In Software 2.0, the source code consists of:

  1. A set of data that defines a desired behavior.
  2. A neural network architecture that gives a rough code skeleton, but with lots of details (weights) to fill in.

In the process of training a neural network, the data set is transformed into a binary final neural network. In most practical applications, neural network architectures and learning systems will become a standardized commodity, so most “development” will take the form of “smoking, growing, massing, and cleaning labeled datasets.”

This fundamentally changes the programming paradigm by which we iteratively develop our software. According to Karpata, development teams are divided into two groups:

  • programmers 2.0 (data labeling specialists) edit and extend datasets;
  • several 1.0 programmers support and iteratively develop the surrounding learning code infrastructure, analytics, visualizations, and labeling interfaces.

Software (1.0) is eating the world, and now AI (2.0) is eating software.

We can now see the transition from 1.0 to 2.0 in many industries where neural networks are beginning to be actively used.

In a recent post, Deep Neural Networks 33 Years Ago and 33 Years Later, Karpaty extrapolated the development of neural networks from 1989 to 2055. He suggested looking at the neural networks of 1989 with tiny datasets and imagining that future researchers would also look at the neural networks of 2023. They will seem like toys and learn in one minute on a personal PC or smartphone.

Datasets will be about 10 million times larger than our childhood experiments like GPT-4 or GPT-5, which some impatient investors already compared to AGI.

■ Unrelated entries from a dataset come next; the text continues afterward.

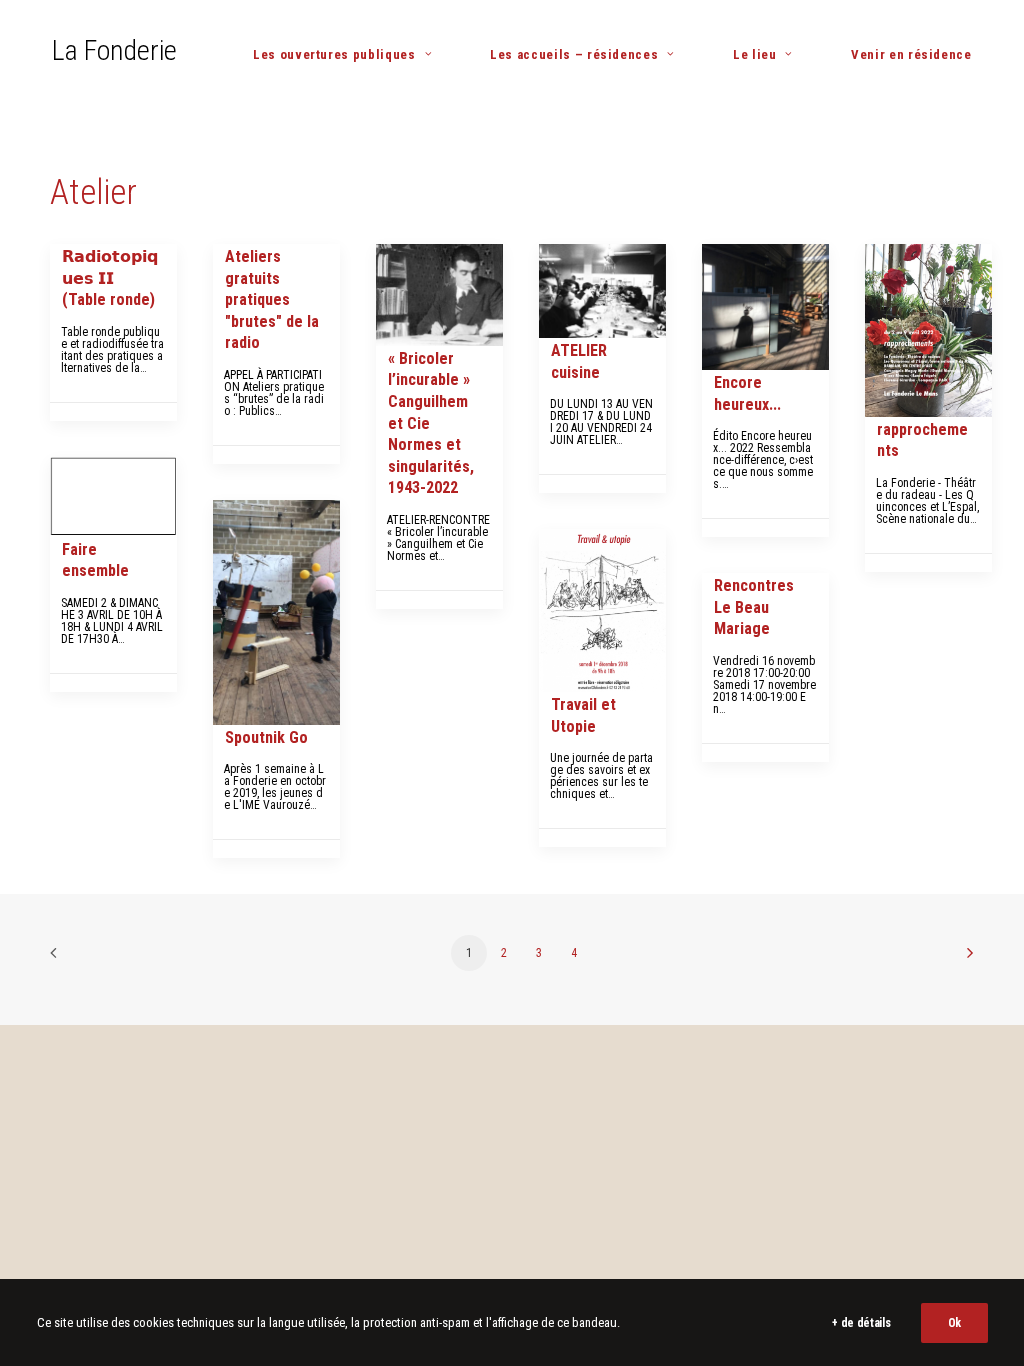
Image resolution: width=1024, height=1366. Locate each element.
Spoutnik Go (266, 737)
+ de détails (861, 1323)
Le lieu (755, 54)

Even if the architecture of neural networks remains approximately the same, increasing the number of parameters gives a qualitative result in the functioning of the models. For example, the human brain and

the brain of the Drosophila fly

are functionally different due to the large difference in the number of neurons (86 billion and 100 thousand, respectively) and

connections

between them. At the same time, the mechanism of operation of individual neurons in humans and Drosophila is approximately the same.

Drosophila brain connectome

It is easy to calculate that the quantitative difference between the Drosophila and human brains is much smaller (860,000×) than between the neural networks of 2022 and 2055 (10,000,000×).

Andriy Karpaty believes that in the most extreme extrapolation we will not need it at all in several decades teach new neural networks:

“In 2055, we will ask the megabrain of a neural network, which has grown ten million times, to perform some task by speaking (or thinking) in its native language. And if you ask politely enough, he will comply. Yes, you can still train neural networks…but why would you need to?”


Epilogue

. According to

Metaculus statistics

A year ago, the weighted average user forecast for the appearance of strong AI was 2043. But in April 2022, after the news about the future GPT-4 appeared, a tectonic shift took place until 2028. At the moment, the techno-society has moved the most likely date of commissioning of AGI to May 2026. That is, we have only a few months left (37)…

All in all, technology in this field is advancing much faster than anticipated. Perhaps our contemporaries will witness the most important revolution in human history. And not the last role in this belongs to the developers of models for training neural networks, in particular Andrii Karpata.

If the plot of the movie “Terminator” ever comes true and future generations are sent to the past machine to change history, then it is Andriy who could become the main target for this machine.